Sic Semper Stulti: the strange intersection of Topeka and Dover
Waayall, (as my grandpa would say) little girl, they gone and done it.
As explained here at the British newspaper The Independent,
The Kansas Board of Education voted 6-4 to adopt a new series of standards for the science curriculum taught in schools. Tuesday's vote will redefine "science" to say that it is no longer limited to the search for natural explanations of phenomena; in short, science no longer means scientific.
Kansas Board of Education chairman Dr. (sic!) Steve Abrams has been quoted as saying,”We can have an opportunity to have critical analysis of evolution. Prior, it was taught as dogma.” See, there you go mixing religious words with highfalutin' science words. Further causing cur-like cringing among intelligent Yanks
Critics of this theory say it is little more than a repackaged version of Creationism, which the Supreme Court decided in 1987 was a religious belief that could not be taught alongside evolution. While this ruling stands, current polls that suggest that up to 45 per cent of Americans believe that God made mankind in its current form at some point within the last 10,000.years.
Gaak! I hope our British friends are just engaging in a jolly bit of hyperbole, but I fear that I am kidding myself. (I mean, why do you think teachers are tired all the time? Because they know how much empty space there is to fill in so many heads.) But all is not lost, as the Kansas City Star notes:
The standards won’t go into effect until the 2007 school year. By then the school board could look dramatically different if moderates are successful in unseating conservatives in the November 2006 elections, both sides say. That could make the new standards moot, and start the whole debate over again. Both sides say the controversy has been too heated, and the implications for science, religion and education too great, for any easy solution.
The board’s conservative majority says it’s merely injecting criticism of what it calls a blindly accepted theory, and allowing students to decide for themselves. And they have their supporters. Polls indicate most Kansans have doubts about evolution and don’t dismiss the idea of teaching alternatives. Other states like Ohio and schools in Georgia and Pennsylvania have joined the debate as well.
Yes, this has happened before in Kansas, back in 1999, the last time they tried to Talibanize science education. Meanwhile, all the way across the continent, the Dover, PA school board is currently being sued over a policy they adopted in October of 2004 that required 9th graders to hear the following statement on intelligent design to be read aloud in science classes:
The Pennsylvania Academic Standards require students to learn about Darwin’s theory of evolution and eventually to take a standardized test of which evolution is a part.

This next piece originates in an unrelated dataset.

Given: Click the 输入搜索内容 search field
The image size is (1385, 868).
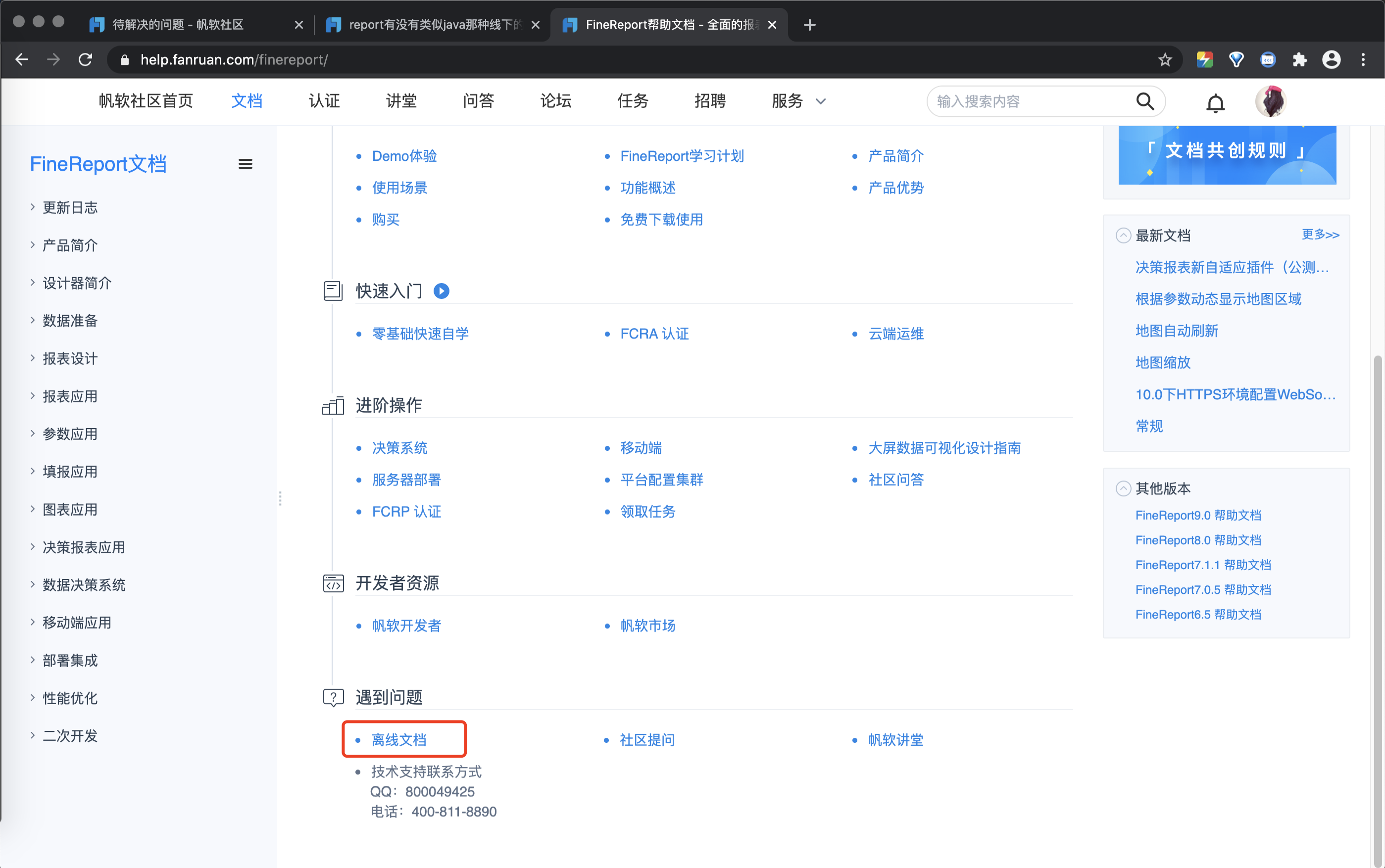Looking at the screenshot, I should (x=1028, y=101).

Because Darwin’s theory is a theory, it continues to be tested as new evidence is discovered. The theory is not a fact. Gaps in the theory exist for which there is no evidence. A theory is defined as a well-tested explanation that unifies a broad range of observations.

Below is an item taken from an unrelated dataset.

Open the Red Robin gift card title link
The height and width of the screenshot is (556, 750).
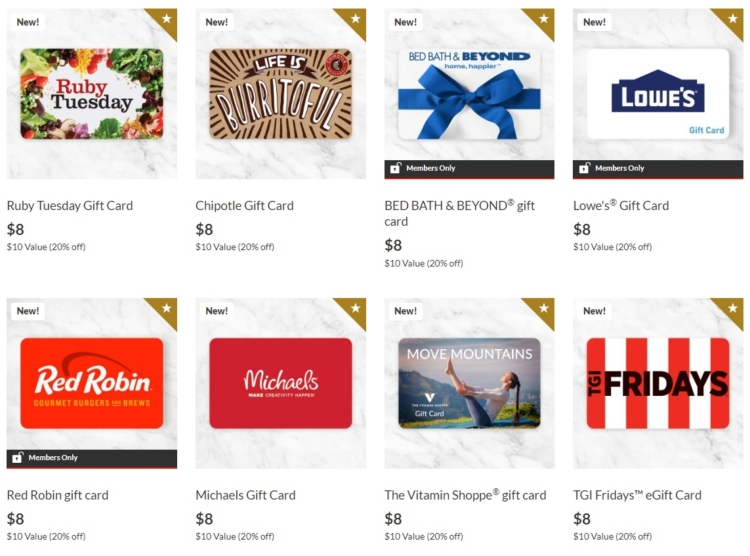(58, 495)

Intelligent design is an explanation of the origin of life that differs from Darwin’s view. The reference book, “Of Pandas and People,” is available for students who might be interested in gaining an understanding of what intelligent design actually involves.

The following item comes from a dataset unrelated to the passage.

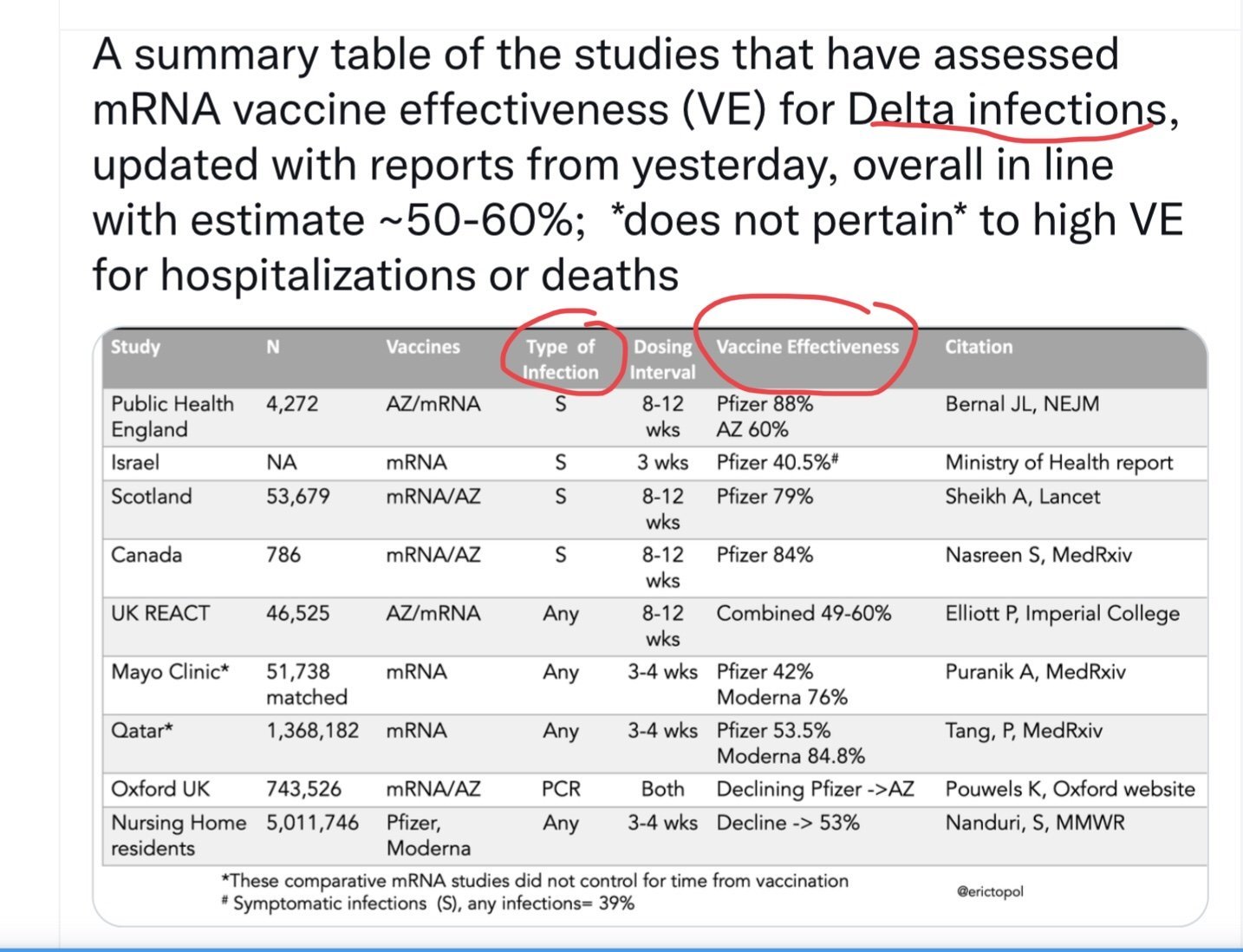
Task: Click the "Dosing Interval" column header
Action: pyautogui.click(x=662, y=359)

With respect to any theory, students are encouraged to keep an open mind. The school leaves the discussion of the origins of life to individual students and their families. As a standards-driven district, class instruction focuses upon preparing students to achieve proficiency on standards-based assessments.
And in what I believe to be proof of the Divine’s sense of humor, we have this little coincidence: yesterday, the Dover school board was resoundingly swept out of office. The eight Republicans who crafted this piece of voodoo were all replaced by Democrats. All of ‘em.
There’s a warning there, Kansas. Thus always to those who fear reason!